(EXERCISE OBJECTIVE)
Can you rewrite the lines of the records below as a numbered list, starting at the line containing "has width=1024, height=800." and ending at the line containing "[x=253, y=422]", with both of those lines included and blank lines left out?

(SUPPLIED INFORMATION)
↓
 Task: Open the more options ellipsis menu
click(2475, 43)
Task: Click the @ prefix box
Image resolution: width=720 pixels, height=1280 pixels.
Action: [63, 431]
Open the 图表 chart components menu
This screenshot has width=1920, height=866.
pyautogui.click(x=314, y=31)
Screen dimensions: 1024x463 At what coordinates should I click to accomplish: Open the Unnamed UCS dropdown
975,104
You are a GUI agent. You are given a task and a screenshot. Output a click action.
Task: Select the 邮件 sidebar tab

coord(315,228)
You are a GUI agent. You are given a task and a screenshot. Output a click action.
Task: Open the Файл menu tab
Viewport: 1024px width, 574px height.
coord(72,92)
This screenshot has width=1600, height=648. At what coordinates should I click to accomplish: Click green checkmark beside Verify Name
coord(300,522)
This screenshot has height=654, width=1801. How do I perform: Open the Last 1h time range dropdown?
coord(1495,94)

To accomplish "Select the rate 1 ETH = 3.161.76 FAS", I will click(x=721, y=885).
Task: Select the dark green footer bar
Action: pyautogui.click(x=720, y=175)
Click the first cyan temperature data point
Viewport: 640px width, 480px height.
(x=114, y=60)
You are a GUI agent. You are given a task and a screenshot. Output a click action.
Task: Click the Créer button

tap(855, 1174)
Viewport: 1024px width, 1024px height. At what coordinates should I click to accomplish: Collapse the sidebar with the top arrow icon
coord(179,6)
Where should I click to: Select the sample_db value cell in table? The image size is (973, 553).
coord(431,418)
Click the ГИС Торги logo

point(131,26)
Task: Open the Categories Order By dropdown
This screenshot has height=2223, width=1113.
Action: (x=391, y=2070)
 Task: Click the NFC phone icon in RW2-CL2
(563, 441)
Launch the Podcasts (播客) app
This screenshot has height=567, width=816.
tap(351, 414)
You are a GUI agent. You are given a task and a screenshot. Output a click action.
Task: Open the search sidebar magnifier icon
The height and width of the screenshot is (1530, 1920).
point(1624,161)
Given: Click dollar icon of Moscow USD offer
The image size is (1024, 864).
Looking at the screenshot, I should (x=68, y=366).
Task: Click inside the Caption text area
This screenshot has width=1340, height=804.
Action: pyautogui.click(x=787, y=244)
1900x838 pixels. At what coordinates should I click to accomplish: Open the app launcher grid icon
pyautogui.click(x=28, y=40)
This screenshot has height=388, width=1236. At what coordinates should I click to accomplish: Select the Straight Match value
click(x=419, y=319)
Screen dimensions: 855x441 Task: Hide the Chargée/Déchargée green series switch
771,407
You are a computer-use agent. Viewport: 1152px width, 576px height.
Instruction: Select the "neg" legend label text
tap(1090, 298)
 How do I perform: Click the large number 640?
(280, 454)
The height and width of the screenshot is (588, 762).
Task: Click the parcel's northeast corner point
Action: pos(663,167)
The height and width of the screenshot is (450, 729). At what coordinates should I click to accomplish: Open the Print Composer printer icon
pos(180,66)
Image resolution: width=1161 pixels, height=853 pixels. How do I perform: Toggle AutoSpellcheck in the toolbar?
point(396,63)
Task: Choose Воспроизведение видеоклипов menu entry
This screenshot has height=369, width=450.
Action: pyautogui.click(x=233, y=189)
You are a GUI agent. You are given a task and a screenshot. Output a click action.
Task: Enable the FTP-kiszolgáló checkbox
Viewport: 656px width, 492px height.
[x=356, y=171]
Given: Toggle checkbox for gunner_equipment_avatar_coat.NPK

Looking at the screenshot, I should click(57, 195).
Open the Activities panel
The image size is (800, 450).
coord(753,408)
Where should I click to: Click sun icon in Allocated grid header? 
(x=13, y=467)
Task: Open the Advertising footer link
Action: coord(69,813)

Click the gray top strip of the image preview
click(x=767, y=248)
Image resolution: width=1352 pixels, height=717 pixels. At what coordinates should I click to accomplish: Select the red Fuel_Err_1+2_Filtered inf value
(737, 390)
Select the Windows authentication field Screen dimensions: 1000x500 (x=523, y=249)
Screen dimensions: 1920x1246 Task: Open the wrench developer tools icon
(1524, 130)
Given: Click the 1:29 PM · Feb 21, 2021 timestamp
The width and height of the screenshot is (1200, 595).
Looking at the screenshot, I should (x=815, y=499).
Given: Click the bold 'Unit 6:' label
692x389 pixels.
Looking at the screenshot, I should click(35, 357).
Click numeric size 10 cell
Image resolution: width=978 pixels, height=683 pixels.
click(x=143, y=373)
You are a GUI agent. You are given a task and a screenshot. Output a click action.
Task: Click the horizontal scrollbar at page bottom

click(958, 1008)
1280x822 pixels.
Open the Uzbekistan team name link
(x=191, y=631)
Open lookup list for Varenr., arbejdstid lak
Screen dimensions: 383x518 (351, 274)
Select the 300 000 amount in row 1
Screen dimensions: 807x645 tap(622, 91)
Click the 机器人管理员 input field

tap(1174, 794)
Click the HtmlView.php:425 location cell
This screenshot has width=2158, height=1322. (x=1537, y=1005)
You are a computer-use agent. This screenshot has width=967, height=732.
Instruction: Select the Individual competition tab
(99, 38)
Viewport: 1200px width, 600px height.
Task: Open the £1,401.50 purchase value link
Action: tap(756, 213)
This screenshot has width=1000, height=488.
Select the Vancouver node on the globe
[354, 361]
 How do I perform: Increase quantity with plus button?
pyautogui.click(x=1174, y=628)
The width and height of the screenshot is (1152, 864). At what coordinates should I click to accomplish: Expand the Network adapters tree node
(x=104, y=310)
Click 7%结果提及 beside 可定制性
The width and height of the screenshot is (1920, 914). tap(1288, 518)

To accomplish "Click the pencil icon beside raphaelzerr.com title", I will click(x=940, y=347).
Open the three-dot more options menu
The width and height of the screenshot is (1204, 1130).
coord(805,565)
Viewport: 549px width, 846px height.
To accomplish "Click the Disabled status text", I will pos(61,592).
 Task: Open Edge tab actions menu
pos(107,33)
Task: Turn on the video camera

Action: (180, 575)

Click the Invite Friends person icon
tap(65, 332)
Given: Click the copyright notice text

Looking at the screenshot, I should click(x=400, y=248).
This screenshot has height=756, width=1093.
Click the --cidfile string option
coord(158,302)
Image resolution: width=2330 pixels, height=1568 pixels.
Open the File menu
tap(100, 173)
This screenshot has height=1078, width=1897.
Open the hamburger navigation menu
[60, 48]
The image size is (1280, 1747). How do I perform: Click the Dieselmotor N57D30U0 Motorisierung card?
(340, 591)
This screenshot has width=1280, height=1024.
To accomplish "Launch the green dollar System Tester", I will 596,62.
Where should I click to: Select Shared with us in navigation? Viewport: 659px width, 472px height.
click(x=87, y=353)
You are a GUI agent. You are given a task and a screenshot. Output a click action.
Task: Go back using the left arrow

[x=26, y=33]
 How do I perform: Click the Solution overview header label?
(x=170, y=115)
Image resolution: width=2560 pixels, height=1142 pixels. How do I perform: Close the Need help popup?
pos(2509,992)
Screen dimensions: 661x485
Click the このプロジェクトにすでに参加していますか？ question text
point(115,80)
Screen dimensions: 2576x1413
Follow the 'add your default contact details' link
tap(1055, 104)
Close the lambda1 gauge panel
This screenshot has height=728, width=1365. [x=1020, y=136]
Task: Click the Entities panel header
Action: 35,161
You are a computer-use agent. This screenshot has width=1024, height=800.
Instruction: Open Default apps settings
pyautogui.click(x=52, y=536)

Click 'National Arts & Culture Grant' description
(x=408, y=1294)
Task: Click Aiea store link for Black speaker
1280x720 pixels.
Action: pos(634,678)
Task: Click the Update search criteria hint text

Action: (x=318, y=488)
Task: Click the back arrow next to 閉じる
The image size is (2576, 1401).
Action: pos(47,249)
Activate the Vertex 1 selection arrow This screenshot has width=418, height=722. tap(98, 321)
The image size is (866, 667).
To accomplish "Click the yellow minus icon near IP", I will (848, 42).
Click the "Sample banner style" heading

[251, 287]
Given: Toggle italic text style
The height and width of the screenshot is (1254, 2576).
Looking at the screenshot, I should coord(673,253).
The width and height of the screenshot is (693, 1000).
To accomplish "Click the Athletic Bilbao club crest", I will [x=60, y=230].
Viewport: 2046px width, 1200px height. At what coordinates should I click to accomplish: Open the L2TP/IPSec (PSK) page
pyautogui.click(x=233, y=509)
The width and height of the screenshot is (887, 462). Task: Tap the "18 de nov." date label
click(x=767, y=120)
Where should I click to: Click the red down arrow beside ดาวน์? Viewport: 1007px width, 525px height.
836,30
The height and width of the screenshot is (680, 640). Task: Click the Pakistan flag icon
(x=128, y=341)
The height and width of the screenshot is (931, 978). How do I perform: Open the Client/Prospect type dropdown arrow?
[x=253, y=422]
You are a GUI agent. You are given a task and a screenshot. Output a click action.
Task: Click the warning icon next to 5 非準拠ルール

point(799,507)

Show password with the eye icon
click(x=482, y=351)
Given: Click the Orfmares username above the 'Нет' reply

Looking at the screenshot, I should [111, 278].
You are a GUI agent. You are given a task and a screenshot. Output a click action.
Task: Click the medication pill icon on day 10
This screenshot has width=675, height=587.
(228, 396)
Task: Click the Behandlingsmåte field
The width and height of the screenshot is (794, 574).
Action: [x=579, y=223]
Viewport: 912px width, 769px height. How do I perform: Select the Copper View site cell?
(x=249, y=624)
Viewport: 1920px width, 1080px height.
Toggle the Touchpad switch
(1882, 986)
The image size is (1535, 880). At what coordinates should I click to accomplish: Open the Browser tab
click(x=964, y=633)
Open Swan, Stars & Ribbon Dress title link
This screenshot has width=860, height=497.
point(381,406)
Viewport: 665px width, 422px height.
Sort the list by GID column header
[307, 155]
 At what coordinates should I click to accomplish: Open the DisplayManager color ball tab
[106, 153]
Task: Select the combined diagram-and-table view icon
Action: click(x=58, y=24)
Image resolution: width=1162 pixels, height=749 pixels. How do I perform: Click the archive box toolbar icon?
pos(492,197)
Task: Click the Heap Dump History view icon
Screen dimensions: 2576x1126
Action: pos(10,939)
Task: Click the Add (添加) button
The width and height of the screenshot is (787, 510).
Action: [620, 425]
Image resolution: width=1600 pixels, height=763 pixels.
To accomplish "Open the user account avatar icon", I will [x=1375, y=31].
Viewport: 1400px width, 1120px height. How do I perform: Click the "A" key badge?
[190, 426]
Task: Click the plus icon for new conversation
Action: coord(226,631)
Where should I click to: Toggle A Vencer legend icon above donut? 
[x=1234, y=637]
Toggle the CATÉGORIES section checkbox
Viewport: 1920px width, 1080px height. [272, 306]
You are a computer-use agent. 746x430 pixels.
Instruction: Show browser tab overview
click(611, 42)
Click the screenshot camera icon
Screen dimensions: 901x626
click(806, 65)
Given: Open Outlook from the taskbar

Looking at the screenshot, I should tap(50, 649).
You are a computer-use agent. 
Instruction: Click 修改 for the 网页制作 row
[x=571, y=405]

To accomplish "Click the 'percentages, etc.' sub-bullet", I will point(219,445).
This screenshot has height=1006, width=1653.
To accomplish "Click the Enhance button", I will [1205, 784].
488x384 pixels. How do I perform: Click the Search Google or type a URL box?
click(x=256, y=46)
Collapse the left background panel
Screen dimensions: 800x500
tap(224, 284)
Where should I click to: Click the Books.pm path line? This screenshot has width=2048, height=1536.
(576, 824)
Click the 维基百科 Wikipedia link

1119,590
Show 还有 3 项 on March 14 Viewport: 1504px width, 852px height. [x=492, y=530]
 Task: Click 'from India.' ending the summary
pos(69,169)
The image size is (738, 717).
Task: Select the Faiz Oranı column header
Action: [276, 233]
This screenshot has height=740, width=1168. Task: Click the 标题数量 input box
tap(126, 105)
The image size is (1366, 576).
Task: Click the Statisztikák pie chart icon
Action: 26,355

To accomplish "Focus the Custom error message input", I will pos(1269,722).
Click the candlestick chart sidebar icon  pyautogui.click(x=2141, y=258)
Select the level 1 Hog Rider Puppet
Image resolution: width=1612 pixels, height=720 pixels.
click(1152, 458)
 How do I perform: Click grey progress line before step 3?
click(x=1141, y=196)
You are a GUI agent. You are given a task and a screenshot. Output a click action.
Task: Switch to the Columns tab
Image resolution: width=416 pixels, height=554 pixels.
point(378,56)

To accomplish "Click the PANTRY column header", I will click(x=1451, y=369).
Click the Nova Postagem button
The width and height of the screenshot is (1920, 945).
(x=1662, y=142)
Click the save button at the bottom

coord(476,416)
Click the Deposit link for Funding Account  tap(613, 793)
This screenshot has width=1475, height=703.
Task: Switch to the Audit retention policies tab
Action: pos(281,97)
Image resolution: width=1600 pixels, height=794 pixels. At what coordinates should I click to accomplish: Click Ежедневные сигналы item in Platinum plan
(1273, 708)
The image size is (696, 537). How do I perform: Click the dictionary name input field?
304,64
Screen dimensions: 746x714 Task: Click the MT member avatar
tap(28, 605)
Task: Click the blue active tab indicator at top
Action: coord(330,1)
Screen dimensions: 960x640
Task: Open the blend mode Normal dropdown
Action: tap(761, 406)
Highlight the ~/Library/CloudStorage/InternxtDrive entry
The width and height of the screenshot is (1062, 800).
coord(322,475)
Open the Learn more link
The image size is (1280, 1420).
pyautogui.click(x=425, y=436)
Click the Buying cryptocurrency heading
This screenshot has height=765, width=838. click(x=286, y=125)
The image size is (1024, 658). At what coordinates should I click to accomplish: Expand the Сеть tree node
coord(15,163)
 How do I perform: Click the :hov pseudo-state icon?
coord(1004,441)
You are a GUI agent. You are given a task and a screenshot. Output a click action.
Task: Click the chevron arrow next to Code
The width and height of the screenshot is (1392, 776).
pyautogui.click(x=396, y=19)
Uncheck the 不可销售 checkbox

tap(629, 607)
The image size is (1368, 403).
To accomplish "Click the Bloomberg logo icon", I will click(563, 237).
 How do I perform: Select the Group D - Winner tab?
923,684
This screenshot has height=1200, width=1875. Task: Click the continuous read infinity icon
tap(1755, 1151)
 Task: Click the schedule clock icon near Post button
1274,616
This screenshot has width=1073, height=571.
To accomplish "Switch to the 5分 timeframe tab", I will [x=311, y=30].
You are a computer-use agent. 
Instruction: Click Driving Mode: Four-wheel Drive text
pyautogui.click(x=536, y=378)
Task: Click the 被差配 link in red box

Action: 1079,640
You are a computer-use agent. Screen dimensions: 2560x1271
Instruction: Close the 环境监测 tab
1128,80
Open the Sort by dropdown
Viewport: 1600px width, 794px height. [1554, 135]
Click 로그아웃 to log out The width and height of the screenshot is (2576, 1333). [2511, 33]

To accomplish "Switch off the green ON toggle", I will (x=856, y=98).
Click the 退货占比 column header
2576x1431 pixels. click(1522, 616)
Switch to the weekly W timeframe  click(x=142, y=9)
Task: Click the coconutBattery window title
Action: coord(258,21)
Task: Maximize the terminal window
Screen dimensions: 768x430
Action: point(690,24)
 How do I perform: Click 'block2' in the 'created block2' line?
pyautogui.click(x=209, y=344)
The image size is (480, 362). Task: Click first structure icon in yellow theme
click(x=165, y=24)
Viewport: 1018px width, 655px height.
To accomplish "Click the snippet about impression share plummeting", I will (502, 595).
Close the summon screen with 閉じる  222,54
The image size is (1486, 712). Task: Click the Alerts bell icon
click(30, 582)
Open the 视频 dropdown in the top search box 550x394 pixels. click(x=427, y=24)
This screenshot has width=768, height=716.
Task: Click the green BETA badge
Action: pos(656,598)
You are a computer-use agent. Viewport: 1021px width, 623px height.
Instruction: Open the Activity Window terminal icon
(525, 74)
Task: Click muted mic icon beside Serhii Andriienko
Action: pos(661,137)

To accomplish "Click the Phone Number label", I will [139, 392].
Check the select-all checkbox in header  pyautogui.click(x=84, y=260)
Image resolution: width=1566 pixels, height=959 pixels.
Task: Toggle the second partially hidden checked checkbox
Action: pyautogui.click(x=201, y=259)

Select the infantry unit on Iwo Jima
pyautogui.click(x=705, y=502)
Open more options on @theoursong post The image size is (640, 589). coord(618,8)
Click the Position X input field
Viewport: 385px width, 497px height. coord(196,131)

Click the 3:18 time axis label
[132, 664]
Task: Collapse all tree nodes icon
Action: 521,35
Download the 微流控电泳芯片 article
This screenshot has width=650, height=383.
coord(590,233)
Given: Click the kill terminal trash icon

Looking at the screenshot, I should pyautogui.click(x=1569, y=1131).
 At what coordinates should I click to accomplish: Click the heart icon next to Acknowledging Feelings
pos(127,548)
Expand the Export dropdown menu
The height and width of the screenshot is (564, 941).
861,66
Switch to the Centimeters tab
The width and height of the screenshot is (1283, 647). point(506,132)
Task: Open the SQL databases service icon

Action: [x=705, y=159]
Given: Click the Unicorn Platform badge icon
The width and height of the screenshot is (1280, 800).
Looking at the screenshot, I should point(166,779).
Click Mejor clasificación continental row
↑
(THE OUTPUT)
1. You are a computer-use agent. This screenshot has width=1024, height=800.
2. Instruction: Open Default apps settings
3. pyautogui.click(x=52, y=536)
4. Click 'National Arts & Culture Grant' description
5. (x=408, y=1294)
6. Task: Click Aiea store link for Black speaker
7. 1280x720 pixels.
8. Action: pos(634,678)
9. Task: Click the Update search criteria hint text
10. Action: (x=318, y=488)
11. Task: Click the back arrow next to 閉じる
12. The image size is (2576, 1401).
13. Action: pos(47,249)
14. Activate the Vertex 1 selection arrow This screenshot has width=418, height=722. tap(98, 321)
15. The image size is (866, 667).
16. To accomplish "Click the yellow minus icon near IP", I will (848, 42).
17. Click the "Sample banner style" heading
18. [251, 287]
19. Given: Toggle italic text style
20. The height and width of the screenshot is (1254, 2576).
21. Looking at the screenshot, I should coord(673,253).
22. The width and height of the screenshot is (693, 1000).
23. To accomplish "Click the Athletic Bilbao club crest", I will [x=60, y=230].
24. Viewport: 2046px width, 1200px height. At what coordinates should I click to accomplish: Open the L2TP/IPSec (PSK) page
25. pyautogui.click(x=233, y=509)
26. The width and height of the screenshot is (887, 462). Task: Tap the "18 de nov." date label
27. click(x=767, y=120)
28. Where should I click to: Click the red down arrow beside ดาวน์? Viewport: 1007px width, 525px height.
29. 836,30
30. The height and width of the screenshot is (680, 640). Task: Click the Pakistan flag icon
31. (x=128, y=341)
32. The height and width of the screenshot is (931, 978). How do I perform: Open the Client/Prospect type dropdown arrow?
33. [x=253, y=422]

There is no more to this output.